在用 flask-sqlalchemy 对一个千万级别表进行 count 操作时,出现了耗时严重、内存飙升的情况。
要统计出一天内车辆访问次数,原代码如下:
car_visit_counts = CarVisit.query.filter(
CarVisit.park == car_visit.park,
CarVisit.plate_number == car_visit.plate_number,
CarVisit.visited_at >= today_start_time(),).count()

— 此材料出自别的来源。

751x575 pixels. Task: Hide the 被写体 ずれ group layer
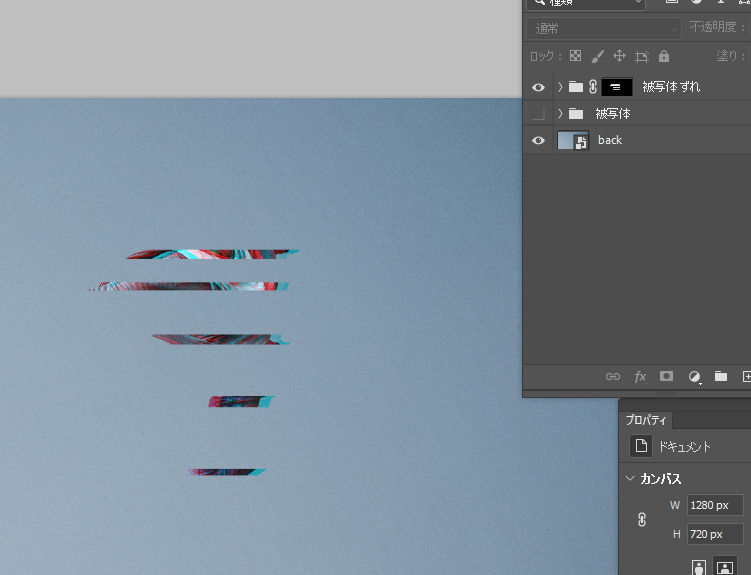(538, 87)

发现代码运行特别慢,所以把生成的 sql 打印出来看一下:
SELECT
COUNT(*) AS count_1
FROM
(
SELECT
car_visits.id AS car_visits_id
, car_visits.park_id AS car_visits_park_id
, car_visits.store_id AS car_visits_store_id
, car_visits.car_id AS car_visits_car_id
, car_visits.brand_id AS car_visits_brand_id
,
...
FROM
car_visits
WHERE
%(param_1)s = car_visits.park_id
AND car_visits.plate_number = %(plate_number_1)s
AND car_visits.visited_at >= %(visited_at_1)s
)
AS anon_1
可以发现进行了一次子查询,这样的话会生成临时表,效率低下,将原语句改变一下:
car_visit_counts = db.session.query(func.count(CarVisit.id)).filter(
CarVisit.park == car_visit.park,
CarVisit.plate_number == car_visit.plate_number,
CarVisit.visited_at >= today_start_time(),).scalar()
此时在看一下打印的 sql 语句:
SELECT
COUNT(car_visits.id) AS count_1
FROM
car_visits
WHERE
%(param_1)s = car_visits.park_id
AND car_visits.plate_number = %(plate_number_1)s
AND car_visits.visited_at >= %(visited_at_1)s
子查询消失了,速度也快了好多。